DOCUMENT PASSAGE.
-- Begin --
This is easier said than done. Your scores are a T-Score, which is based on how you performed as a percentage of those who did worse than you. There is a hard cut-off at 60%, which is then scored at 154. If you did better than 60% of applicants, you get a 154 on the dot and you pass. Your essay is then scored out of 12 with the same theory; a six is passing.

I received a cumulative 168.01 with a 10 on the essay. I wasn't sure how to precisely calculate the percentage of applicants who did worse than a 168/10, but I estimated it at roughly 80-85% for the multiple choice and about 96-98% for the essay. I've always done better at the writing sections on tests.

Anyway, I was invited to submit my PNQs to the QEP which I did yesterday. The rollercoaster is climbing ever higher.

A Time for Introductions

Allow me to introduce myself. My name is Patrick and I aspire to be a Foreign Service Officer.
-- End --
DATASET CONTENT.
-- Begin --
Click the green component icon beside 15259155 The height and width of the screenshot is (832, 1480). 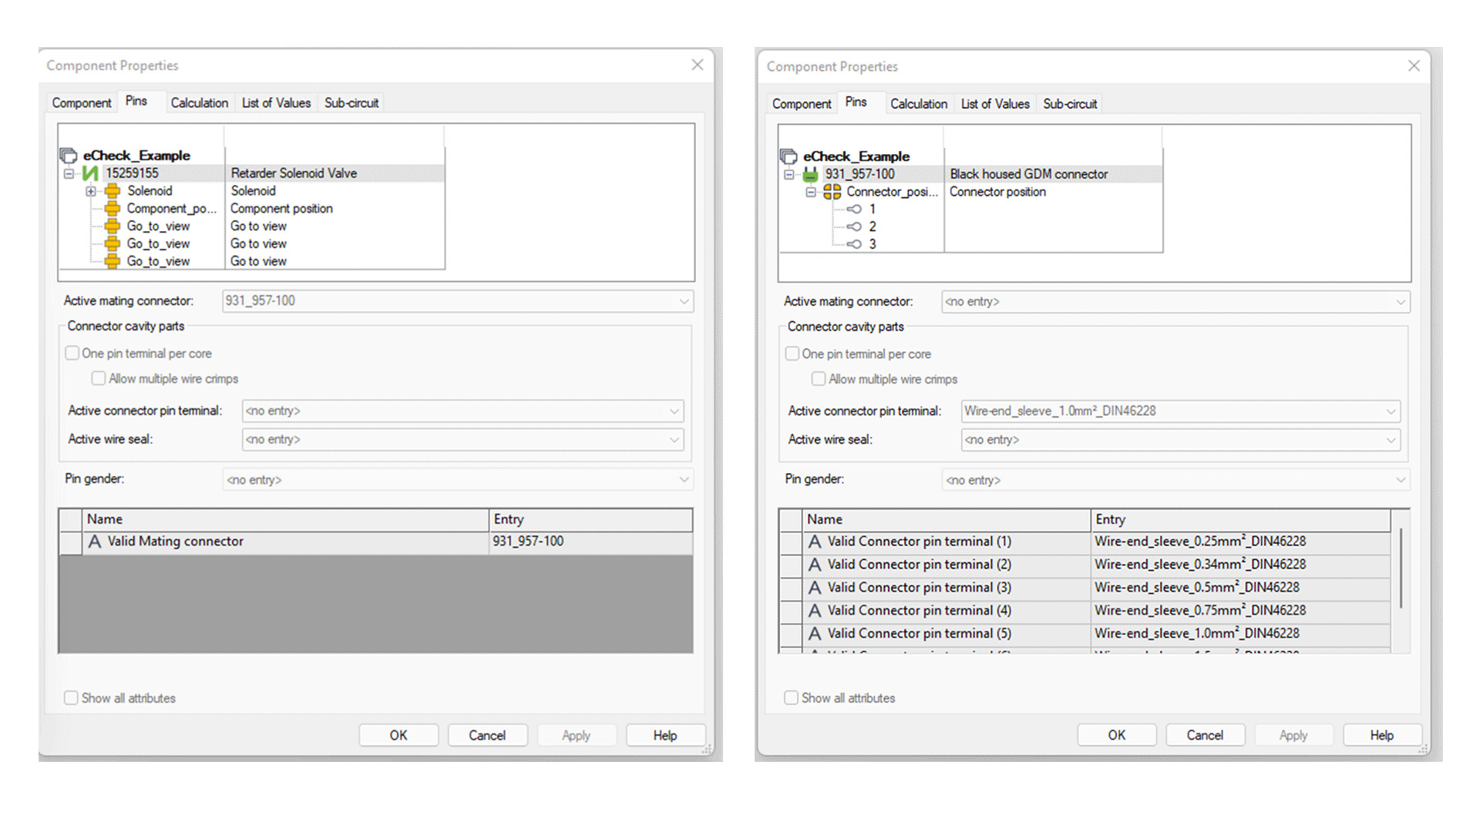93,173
-- End --
-- Begin --
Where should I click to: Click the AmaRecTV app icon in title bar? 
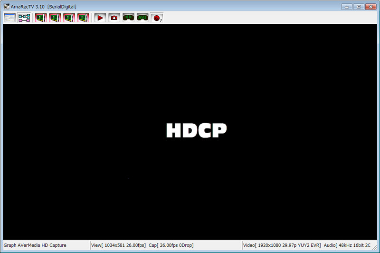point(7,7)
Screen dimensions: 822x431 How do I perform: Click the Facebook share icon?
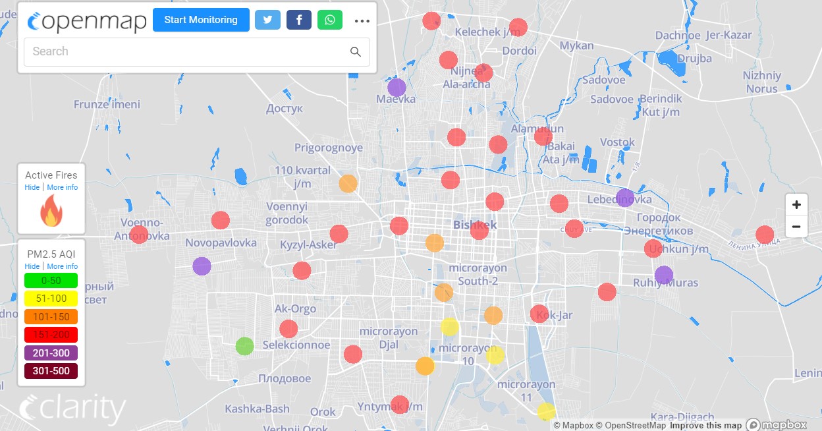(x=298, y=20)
-- End --
REQUIREMENT. Can you reproduce the passage about the Foreign Service exam scores in full, word for word?

TASK RESULT.
This is easier said than done. Your scores are a T-Score, which is based on how you performed as a percentage of those who did worse than you. There is a hard cut-off at 60%, which is then scored at 154. If you did better than 60% of applicants, you get a 154 on the dot and you pass. Your essay is then scored out of 12 with the same theory; a six is passing.

I received a cumulative 168.01 with a 10 on the essay. I wasn't sure how to precisely calculate the percentage of applicants who did worse than a 168/10, but I estimated it at roughly 80-85% for the multiple choice and about 96-98% for the essay. I've always done better at the writing sections on tests.

Anyway, I was invited to submit my PNQs to the QEP which I did yesterday. The rollercoaster is climbing ever higher.

A Time for Introductions

Allow me to introduce myself. My name is Patrick and I aspire to be a Foreign Service Officer.